*What to produce*
Extract every line below that contains the word "heart".

(Items listed in a dataset)

....

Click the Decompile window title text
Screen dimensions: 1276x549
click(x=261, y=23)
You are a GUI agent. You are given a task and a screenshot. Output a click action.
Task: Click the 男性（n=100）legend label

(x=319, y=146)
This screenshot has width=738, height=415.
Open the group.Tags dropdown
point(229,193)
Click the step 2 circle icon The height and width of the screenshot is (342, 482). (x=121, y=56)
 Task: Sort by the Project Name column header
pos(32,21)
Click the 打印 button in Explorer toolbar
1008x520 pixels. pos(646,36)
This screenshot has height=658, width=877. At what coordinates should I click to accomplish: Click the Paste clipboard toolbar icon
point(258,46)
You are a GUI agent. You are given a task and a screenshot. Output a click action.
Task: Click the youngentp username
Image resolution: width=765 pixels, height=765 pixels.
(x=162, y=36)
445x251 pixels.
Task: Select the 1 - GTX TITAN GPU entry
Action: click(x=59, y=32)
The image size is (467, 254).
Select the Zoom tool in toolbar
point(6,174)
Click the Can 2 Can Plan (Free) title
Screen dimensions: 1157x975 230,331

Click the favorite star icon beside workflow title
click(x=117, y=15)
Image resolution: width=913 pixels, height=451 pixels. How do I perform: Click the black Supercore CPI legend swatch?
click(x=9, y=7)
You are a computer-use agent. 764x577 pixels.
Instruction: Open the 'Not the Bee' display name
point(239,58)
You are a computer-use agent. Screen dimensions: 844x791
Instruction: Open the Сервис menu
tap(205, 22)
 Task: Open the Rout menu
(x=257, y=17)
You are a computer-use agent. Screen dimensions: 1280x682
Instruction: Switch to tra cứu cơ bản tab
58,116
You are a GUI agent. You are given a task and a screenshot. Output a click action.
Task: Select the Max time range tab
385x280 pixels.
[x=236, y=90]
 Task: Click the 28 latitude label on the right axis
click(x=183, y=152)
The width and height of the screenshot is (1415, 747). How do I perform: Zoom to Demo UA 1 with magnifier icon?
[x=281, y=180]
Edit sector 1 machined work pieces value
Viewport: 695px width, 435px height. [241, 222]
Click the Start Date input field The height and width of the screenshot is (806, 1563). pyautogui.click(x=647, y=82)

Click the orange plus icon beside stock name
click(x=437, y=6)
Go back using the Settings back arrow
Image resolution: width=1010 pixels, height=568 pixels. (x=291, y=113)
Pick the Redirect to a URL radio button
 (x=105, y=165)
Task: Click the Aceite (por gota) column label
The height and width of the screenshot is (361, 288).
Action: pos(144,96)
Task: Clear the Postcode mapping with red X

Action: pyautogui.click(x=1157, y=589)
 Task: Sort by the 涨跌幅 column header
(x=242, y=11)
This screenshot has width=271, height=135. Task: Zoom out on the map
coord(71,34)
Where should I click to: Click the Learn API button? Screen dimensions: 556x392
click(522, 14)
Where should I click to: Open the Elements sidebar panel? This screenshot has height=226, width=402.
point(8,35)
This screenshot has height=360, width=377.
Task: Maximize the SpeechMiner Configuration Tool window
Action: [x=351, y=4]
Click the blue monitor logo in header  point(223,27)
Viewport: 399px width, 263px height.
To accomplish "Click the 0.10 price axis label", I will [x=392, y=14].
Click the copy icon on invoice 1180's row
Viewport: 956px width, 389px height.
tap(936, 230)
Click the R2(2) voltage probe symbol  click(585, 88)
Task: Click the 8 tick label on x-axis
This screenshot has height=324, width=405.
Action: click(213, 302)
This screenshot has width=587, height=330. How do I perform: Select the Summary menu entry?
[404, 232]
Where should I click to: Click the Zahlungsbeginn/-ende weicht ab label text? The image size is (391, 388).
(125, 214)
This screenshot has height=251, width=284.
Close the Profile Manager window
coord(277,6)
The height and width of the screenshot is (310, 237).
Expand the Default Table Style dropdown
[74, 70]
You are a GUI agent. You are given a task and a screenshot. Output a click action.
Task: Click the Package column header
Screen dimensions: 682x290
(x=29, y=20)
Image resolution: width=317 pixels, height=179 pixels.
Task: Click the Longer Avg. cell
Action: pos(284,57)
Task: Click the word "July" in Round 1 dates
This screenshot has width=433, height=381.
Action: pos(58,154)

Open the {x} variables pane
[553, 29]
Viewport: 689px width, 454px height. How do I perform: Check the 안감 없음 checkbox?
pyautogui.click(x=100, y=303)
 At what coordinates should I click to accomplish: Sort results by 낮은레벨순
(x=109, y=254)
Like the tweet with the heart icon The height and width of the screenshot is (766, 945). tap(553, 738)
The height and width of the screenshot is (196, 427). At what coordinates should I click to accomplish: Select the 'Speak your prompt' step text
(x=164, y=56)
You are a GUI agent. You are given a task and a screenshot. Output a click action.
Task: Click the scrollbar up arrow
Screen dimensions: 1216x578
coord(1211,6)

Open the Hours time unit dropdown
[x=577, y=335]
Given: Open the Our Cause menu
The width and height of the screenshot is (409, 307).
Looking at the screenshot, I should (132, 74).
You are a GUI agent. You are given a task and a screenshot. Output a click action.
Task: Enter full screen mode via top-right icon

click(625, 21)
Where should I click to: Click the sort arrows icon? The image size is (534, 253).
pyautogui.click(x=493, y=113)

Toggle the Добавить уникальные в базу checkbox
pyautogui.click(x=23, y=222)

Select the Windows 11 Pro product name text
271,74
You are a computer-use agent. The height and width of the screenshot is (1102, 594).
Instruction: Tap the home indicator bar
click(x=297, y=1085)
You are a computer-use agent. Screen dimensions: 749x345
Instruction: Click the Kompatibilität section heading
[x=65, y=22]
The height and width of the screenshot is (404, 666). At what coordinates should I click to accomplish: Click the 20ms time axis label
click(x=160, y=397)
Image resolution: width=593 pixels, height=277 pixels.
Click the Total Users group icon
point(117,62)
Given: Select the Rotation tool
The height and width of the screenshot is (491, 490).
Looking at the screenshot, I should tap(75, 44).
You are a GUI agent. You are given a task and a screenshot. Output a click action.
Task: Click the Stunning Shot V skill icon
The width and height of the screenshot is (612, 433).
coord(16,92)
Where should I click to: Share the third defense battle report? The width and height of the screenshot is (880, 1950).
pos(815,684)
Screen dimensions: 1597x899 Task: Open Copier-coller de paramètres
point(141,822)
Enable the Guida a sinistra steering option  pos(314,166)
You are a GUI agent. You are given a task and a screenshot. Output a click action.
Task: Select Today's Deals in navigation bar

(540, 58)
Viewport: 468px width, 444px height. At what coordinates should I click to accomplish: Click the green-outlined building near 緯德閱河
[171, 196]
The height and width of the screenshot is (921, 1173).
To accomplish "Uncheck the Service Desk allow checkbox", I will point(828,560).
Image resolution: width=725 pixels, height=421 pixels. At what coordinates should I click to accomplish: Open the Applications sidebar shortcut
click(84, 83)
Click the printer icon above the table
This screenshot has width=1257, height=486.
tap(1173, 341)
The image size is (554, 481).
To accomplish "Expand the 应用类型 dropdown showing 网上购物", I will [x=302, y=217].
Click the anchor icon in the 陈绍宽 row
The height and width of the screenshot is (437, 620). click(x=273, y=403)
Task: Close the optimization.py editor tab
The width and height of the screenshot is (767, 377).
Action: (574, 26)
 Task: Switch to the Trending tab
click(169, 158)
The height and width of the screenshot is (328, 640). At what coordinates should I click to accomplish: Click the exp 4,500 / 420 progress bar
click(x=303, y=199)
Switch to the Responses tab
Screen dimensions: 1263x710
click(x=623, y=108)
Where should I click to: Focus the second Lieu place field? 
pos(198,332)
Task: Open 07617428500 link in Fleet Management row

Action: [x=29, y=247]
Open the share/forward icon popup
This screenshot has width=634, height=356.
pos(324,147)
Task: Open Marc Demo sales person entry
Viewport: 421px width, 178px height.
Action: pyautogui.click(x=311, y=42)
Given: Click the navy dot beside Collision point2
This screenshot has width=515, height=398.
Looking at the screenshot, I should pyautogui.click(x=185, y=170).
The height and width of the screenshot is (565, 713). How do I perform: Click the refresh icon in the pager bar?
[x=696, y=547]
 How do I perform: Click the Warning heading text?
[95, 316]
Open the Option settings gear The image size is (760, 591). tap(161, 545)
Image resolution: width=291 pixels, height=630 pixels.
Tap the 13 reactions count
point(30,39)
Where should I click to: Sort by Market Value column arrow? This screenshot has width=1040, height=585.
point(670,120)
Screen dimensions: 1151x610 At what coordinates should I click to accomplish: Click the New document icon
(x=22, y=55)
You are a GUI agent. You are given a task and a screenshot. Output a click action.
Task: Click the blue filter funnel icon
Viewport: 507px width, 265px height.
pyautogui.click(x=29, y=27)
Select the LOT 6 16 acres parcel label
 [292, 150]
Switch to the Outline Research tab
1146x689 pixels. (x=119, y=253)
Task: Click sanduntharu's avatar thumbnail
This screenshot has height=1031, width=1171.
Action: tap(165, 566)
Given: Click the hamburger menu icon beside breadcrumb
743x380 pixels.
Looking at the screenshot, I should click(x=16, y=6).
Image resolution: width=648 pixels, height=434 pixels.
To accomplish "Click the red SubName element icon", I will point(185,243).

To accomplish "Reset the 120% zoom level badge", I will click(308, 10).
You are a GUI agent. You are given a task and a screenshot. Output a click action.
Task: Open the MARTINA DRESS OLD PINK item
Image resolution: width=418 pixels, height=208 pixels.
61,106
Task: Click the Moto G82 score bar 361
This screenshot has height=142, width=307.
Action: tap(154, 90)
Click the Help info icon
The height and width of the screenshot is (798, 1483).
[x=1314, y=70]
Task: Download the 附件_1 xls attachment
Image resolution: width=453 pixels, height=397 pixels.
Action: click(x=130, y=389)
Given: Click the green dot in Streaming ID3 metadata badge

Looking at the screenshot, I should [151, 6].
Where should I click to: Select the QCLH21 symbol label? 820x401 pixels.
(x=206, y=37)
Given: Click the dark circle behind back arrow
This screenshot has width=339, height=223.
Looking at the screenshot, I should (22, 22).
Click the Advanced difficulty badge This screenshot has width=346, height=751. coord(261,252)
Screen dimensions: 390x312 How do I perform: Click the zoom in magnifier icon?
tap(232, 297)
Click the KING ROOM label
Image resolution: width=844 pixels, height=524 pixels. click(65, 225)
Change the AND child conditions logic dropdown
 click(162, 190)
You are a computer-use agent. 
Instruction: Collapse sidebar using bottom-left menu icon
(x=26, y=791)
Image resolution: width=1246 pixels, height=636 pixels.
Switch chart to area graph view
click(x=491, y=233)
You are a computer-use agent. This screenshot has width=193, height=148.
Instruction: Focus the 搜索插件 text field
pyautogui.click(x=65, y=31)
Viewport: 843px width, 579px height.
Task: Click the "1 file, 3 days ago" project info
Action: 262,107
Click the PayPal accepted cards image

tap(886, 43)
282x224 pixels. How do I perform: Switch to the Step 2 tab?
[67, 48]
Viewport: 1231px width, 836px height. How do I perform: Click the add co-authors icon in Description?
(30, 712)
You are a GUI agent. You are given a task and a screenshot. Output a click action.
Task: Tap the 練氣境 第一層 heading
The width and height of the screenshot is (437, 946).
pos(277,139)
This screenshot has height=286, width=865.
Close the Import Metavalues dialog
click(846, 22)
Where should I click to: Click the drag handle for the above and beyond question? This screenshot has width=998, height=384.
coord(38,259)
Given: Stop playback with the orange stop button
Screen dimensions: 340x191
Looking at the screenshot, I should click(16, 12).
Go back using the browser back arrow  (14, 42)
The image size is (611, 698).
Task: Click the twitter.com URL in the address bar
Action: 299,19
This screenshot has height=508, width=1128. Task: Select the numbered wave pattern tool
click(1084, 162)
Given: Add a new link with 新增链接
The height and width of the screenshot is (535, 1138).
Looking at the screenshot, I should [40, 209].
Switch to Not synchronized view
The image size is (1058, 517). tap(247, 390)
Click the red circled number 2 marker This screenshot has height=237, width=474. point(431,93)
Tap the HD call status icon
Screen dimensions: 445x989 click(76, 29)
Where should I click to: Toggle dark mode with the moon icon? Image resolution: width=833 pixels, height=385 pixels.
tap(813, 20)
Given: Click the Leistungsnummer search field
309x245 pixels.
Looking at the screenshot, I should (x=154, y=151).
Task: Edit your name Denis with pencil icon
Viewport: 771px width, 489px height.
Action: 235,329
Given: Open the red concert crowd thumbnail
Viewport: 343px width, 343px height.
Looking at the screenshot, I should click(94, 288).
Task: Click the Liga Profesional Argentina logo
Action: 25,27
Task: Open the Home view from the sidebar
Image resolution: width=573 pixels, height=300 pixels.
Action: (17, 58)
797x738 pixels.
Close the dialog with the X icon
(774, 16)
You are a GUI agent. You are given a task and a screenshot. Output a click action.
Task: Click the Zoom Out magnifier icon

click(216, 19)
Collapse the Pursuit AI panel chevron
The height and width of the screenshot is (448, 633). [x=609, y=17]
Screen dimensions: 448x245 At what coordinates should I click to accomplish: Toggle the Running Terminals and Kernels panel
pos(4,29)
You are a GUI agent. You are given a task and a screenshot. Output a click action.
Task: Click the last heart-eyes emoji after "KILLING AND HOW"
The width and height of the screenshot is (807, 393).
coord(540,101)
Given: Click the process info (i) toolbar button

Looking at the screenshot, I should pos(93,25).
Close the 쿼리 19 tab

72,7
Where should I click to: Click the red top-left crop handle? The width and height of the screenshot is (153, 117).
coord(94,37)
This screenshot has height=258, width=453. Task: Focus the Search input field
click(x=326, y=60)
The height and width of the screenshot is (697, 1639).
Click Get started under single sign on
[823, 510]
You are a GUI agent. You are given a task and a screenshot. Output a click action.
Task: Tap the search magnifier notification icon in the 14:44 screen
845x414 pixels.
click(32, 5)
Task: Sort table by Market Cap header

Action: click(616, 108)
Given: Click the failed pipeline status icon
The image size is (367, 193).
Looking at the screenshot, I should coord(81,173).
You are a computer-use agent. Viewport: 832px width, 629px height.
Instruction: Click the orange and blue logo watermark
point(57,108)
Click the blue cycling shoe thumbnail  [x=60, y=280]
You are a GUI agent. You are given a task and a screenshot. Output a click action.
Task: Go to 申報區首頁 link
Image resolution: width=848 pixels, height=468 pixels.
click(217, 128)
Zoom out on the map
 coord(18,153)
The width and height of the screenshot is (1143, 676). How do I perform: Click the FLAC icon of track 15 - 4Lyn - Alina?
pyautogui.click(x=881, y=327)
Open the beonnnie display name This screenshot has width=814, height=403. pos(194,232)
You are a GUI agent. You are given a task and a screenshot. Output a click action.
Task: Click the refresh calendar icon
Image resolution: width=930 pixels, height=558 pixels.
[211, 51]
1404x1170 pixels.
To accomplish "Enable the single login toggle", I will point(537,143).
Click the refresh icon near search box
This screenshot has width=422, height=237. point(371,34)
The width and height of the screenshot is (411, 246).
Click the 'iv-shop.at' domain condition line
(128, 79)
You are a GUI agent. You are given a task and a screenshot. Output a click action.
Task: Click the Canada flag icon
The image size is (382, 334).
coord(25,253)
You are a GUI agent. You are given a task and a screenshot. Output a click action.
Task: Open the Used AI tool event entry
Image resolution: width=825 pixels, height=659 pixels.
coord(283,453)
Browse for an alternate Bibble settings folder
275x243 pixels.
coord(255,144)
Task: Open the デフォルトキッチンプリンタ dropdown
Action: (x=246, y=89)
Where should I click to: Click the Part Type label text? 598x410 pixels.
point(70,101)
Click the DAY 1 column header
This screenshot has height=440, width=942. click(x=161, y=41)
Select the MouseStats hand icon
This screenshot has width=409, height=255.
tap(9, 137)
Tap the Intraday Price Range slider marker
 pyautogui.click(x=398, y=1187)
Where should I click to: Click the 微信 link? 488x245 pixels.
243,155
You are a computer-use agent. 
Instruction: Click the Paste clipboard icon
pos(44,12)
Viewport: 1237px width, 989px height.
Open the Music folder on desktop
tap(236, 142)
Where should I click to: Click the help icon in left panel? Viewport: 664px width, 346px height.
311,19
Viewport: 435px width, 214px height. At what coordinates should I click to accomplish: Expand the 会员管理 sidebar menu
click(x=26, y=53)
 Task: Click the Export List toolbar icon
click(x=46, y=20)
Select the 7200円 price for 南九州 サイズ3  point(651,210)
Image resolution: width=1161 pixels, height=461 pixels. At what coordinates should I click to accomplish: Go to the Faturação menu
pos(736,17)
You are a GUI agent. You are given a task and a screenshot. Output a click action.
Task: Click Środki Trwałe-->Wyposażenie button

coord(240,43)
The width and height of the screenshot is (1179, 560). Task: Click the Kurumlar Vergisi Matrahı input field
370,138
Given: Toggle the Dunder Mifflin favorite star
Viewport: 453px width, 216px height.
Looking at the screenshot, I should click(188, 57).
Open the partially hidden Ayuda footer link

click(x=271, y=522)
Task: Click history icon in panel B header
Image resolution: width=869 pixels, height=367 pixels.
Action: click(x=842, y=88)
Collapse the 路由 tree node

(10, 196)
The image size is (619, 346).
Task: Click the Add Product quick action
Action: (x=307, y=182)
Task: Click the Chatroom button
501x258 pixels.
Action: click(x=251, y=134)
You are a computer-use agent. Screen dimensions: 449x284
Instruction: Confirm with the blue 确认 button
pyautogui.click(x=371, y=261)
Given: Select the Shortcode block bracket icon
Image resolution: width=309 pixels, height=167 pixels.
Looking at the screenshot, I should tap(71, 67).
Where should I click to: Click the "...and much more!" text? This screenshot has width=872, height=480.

....

*Exercise solution*
Like the tweet with the heart icon The height and width of the screenshot is (766, 945). tap(553, 738)
Task: Click the last heart-eyes emoji after "KILLING AND HOW"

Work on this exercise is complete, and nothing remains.